**Task directions:** Exactly as written, repeat all of the records below.
◇ ◇ ◇ ◇ ◇ ◇ ◇
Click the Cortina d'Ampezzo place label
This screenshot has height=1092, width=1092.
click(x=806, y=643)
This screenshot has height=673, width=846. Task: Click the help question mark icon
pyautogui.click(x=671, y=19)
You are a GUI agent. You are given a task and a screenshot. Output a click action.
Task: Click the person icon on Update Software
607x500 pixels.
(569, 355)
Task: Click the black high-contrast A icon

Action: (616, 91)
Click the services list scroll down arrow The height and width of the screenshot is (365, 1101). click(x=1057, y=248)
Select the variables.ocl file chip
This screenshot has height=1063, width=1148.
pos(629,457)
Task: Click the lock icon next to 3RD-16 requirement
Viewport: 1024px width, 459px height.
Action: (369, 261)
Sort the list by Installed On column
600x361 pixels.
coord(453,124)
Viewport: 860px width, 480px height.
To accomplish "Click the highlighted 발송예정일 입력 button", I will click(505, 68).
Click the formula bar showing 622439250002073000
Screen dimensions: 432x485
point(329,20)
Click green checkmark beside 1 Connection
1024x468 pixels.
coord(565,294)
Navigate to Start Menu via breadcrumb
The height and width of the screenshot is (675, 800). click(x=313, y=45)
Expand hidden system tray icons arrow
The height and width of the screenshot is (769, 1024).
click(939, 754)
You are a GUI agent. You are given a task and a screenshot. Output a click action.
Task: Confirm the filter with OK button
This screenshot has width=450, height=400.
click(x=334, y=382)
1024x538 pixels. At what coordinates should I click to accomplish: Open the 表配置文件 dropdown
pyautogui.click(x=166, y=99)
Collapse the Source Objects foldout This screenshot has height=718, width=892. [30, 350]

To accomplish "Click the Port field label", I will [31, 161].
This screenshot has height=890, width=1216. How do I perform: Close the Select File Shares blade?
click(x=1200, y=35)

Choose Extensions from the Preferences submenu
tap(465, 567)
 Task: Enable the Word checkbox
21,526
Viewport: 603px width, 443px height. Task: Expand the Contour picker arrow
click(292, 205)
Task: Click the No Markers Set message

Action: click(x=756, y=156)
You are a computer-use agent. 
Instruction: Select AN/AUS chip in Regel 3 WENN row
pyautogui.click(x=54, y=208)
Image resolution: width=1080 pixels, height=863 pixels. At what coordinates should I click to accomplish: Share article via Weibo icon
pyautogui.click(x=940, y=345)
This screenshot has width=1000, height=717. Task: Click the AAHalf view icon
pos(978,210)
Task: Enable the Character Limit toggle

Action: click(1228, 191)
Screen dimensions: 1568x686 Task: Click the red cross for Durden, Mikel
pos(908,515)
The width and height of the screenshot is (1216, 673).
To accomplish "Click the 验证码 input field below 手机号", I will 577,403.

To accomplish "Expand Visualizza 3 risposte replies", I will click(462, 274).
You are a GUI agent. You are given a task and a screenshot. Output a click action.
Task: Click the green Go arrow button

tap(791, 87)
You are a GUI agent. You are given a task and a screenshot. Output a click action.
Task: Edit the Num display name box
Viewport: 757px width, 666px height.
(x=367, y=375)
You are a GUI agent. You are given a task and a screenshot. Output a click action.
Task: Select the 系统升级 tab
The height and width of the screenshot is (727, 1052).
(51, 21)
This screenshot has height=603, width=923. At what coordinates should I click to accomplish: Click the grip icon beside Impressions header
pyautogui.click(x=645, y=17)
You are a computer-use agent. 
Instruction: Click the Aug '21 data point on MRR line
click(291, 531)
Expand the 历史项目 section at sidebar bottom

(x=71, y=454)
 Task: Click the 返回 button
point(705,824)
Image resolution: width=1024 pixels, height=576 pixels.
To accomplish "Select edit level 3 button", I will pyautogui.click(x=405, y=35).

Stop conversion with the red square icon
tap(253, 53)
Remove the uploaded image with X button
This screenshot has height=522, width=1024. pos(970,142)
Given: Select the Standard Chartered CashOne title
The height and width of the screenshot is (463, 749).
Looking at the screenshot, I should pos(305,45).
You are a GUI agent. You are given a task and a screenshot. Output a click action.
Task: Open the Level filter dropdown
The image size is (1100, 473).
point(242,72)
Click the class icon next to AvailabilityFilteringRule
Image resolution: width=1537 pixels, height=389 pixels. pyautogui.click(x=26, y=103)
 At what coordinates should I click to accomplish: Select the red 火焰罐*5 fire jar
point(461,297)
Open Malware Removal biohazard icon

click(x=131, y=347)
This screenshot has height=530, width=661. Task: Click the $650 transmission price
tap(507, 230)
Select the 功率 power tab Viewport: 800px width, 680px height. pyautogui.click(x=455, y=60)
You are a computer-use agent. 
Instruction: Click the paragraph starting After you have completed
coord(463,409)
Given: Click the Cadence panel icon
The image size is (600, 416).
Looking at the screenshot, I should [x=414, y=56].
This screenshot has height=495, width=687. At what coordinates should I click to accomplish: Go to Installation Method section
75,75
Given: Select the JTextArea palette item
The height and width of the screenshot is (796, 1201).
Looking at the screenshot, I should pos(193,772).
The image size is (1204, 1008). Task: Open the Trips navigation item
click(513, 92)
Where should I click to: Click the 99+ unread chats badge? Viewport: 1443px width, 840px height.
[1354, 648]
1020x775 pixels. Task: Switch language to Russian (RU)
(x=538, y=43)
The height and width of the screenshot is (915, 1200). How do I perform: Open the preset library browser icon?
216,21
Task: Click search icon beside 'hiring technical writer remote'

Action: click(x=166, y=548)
◇ ◇ ◇ ◇ ◇ ◇ ◇
**Output of the task:**
Click the Cortina d'Ampezzo place label
This screenshot has height=1092, width=1092.
click(x=806, y=643)
This screenshot has height=673, width=846. Task: Click the help question mark icon
pyautogui.click(x=671, y=19)
You are a GUI agent. You are given a task and a screenshot. Output a click action.
Task: Click the person icon on Update Software
607x500 pixels.
(569, 355)
Task: Click the black high-contrast A icon

Action: (616, 91)
Click the services list scroll down arrow The height and width of the screenshot is (365, 1101). click(x=1057, y=248)
Select the variables.ocl file chip
This screenshot has height=1063, width=1148.
pos(629,457)
Task: Click the lock icon next to 3RD-16 requirement
Viewport: 1024px width, 459px height.
Action: (369, 261)
Sort the list by Installed On column
600x361 pixels.
coord(453,124)
Viewport: 860px width, 480px height.
To accomplish "Click the highlighted 발송예정일 입력 button", I will click(505, 68).
Click the formula bar showing 622439250002073000
Screen dimensions: 432x485
point(329,20)
Click green checkmark beside 1 Connection
1024x468 pixels.
coord(565,294)
Navigate to Start Menu via breadcrumb
The height and width of the screenshot is (675, 800). click(x=313, y=45)
Expand hidden system tray icons arrow
The height and width of the screenshot is (769, 1024).
click(939, 754)
You are a GUI agent. You are given a task and a screenshot. Output a click action.
Task: Confirm the filter with OK button
This screenshot has width=450, height=400.
click(x=334, y=382)
1024x538 pixels. At what coordinates should I click to accomplish: Open the 表配置文件 dropdown
pyautogui.click(x=166, y=99)
Collapse the Source Objects foldout This screenshot has height=718, width=892. [30, 350]

To accomplish "Click the Port field label", I will [31, 161].
This screenshot has height=890, width=1216. How do I perform: Close the Select File Shares blade?
click(x=1200, y=35)

Choose Extensions from the Preferences submenu
tap(465, 567)
 Task: Enable the Word checkbox
21,526
Viewport: 603px width, 443px height. Task: Expand the Contour picker arrow
click(292, 205)
Task: Click the No Markers Set message

Action: click(x=756, y=156)
You are a computer-use agent. 
Instruction: Select AN/AUS chip in Regel 3 WENN row
pyautogui.click(x=54, y=208)
Image resolution: width=1080 pixels, height=863 pixels. At what coordinates should I click to accomplish: Share article via Weibo icon
pyautogui.click(x=940, y=345)
This screenshot has width=1000, height=717. Task: Click the AAHalf view icon
pos(978,210)
Task: Enable the Character Limit toggle

Action: click(1228, 191)
Screen dimensions: 1568x686 Task: Click the red cross for Durden, Mikel
pos(908,515)
The width and height of the screenshot is (1216, 673).
To accomplish "Click the 验证码 input field below 手机号", I will 577,403.

To accomplish "Expand Visualizza 3 risposte replies", I will click(462, 274).
You are a GUI agent. You are given a task and a screenshot. Output a click action.
Task: Click the green Go arrow button

tap(791, 87)
You are a GUI agent. You are given a task and a screenshot. Output a click action.
Task: Edit the Num display name box
Viewport: 757px width, 666px height.
(x=367, y=375)
You are a GUI agent. You are given a task and a screenshot. Output a click action.
Task: Select the 系统升级 tab
The height and width of the screenshot is (727, 1052).
(51, 21)
This screenshot has height=603, width=923. At what coordinates should I click to accomplish: Click the grip icon beside Impressions header
pyautogui.click(x=645, y=17)
You are a computer-use agent. 
Instruction: Click the Aug '21 data point on MRR line
click(291, 531)
Expand the 历史项目 section at sidebar bottom

(x=71, y=454)
 Task: Click the 返回 button
point(705,824)
Image resolution: width=1024 pixels, height=576 pixels.
To accomplish "Select edit level 3 button", I will pyautogui.click(x=405, y=35).

Stop conversion with the red square icon
tap(253, 53)
Remove the uploaded image with X button
This screenshot has height=522, width=1024. pos(970,142)
Given: Select the Standard Chartered CashOne title
The height and width of the screenshot is (463, 749).
Looking at the screenshot, I should pos(305,45).
You are a GUI agent. You are given a task and a screenshot. Output a click action.
Task: Open the Level filter dropdown
The image size is (1100, 473).
point(242,72)
Click the class icon next to AvailabilityFilteringRule
Image resolution: width=1537 pixels, height=389 pixels. pyautogui.click(x=26, y=103)
 At what coordinates should I click to accomplish: Select the red 火焰罐*5 fire jar
point(461,297)
Open Malware Removal biohazard icon

click(x=131, y=347)
This screenshot has height=530, width=661. Task: Click the $650 transmission price
tap(507, 230)
Select the 功率 power tab Viewport: 800px width, 680px height. pyautogui.click(x=455, y=60)
You are a computer-use agent. 
Instruction: Click the paragraph starting After you have completed
coord(463,409)
Given: Click the Cadence panel icon
The image size is (600, 416).
Looking at the screenshot, I should [x=414, y=56].
This screenshot has height=495, width=687. At what coordinates should I click to accomplish: Go to Installation Method section
75,75
Given: Select the JTextArea palette item
The height and width of the screenshot is (796, 1201).
Looking at the screenshot, I should pos(193,772).
The image size is (1204, 1008). Task: Open the Trips navigation item
click(513, 92)
Where should I click to: Click the 99+ unread chats badge? Viewport: 1443px width, 840px height.
[1354, 648]
1020x775 pixels. Task: Switch language to Russian (RU)
(x=538, y=43)
The height and width of the screenshot is (915, 1200). How do I perform: Open the preset library browser icon?
216,21
Task: Click search icon beside 'hiring technical writer remote'

Action: click(x=166, y=548)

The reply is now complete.